What Boonen’s cocaine case says about Tour’s plans to block Froome
Around lunch time on 3 July 2009, in a hot and half-empty courtroom in Paris, a judge ruled that Tom Boonen could race in the Tour de France.
He had tested positive for cocaine out of competition three times, which was not strictly a violation of cycling‘s anti-doping code, but race organisers did not want the Tour’s image to be tarnished – an irony somehow lost on everyone involved – so they banned him from competing. But the Court of Arbitration
disagreed, and the next day a relieved Boonen joined the race’s Grand Depart in Monte Carlo.
Boonen’s story resonates at a time when Amaury Sport Organisation (ASO), the Tour de France organisers, are considering blocking Chris Froome from riding. Froome tested for twice the permitted limit of the asthma drug Salbutamol during his 2017 Vuelta a Espana triumph, and could face a ban from the sport when his case is eventually resolved.

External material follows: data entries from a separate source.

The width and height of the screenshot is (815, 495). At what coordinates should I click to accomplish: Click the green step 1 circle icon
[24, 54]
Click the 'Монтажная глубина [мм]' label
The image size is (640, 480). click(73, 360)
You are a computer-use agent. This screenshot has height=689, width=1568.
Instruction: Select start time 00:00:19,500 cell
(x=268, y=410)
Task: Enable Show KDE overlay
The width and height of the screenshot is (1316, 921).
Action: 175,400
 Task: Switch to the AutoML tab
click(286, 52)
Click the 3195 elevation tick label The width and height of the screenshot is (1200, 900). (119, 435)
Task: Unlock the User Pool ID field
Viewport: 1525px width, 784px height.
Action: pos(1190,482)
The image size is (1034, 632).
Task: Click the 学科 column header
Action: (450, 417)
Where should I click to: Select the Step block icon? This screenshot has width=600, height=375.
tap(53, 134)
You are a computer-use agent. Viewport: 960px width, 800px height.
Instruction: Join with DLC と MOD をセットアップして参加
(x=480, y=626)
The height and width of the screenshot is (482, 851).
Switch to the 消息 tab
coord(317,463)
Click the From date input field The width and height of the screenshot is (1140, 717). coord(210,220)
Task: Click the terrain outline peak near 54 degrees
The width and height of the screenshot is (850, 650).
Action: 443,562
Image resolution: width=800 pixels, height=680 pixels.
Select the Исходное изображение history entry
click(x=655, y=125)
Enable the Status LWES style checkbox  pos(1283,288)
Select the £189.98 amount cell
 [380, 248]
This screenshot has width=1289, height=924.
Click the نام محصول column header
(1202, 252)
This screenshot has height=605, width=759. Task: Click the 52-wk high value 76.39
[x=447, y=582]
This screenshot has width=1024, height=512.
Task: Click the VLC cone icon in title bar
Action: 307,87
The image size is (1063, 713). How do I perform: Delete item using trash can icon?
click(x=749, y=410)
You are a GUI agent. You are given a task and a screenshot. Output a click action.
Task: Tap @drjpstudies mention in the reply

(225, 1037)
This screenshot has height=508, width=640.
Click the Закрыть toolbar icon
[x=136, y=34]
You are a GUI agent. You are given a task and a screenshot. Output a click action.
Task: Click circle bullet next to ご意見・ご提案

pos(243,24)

The Tour has decided that while Froome’s case rumbles on, it does not want him racing across the Normandy cobbles or over the French Alps, inevitably wearing the famous yellow jersey, with a potential anti-doping violation hanging over him.
But like Boonen, there is no obligation by the any of the stakeholders – UCI, Team Sky, or the World AntiDoping Agency – to provisionally suspend Froome. He is free to race, and everything we have seen so far – his return to action, his claims of innocence, his legal team’s snail-esque progress – suggests he will be at the Grand Depart in Noirmoutier on 7 July.
Can the ASO really block him from racing? Each grand tour has a clause allowing for the option to turn a rider away if there is a danger of damaging the race’s image, but it is rarely implemented.
The Giro d’Italia has already made clear it will allow Froome to race when the Italian tour comes around in May, but that may be because the Israeli government has already signed a contract agreeing to pay Froome a substantial figure – rumoured to be €2m – for participating.
The Tour de France is not bound in the same way. But if ASO were to block Froome’s participation, and Team Sky and Froome were to challenge that move, it could conceivably end up in a hot, half-empty courtroom. Precedence carries plenty of sway in the Court of Arbitration for Sport, and Boonen’s case all those years ago hints that it may not be as simple as it sounds for the Tour de France to reject its embattled champion.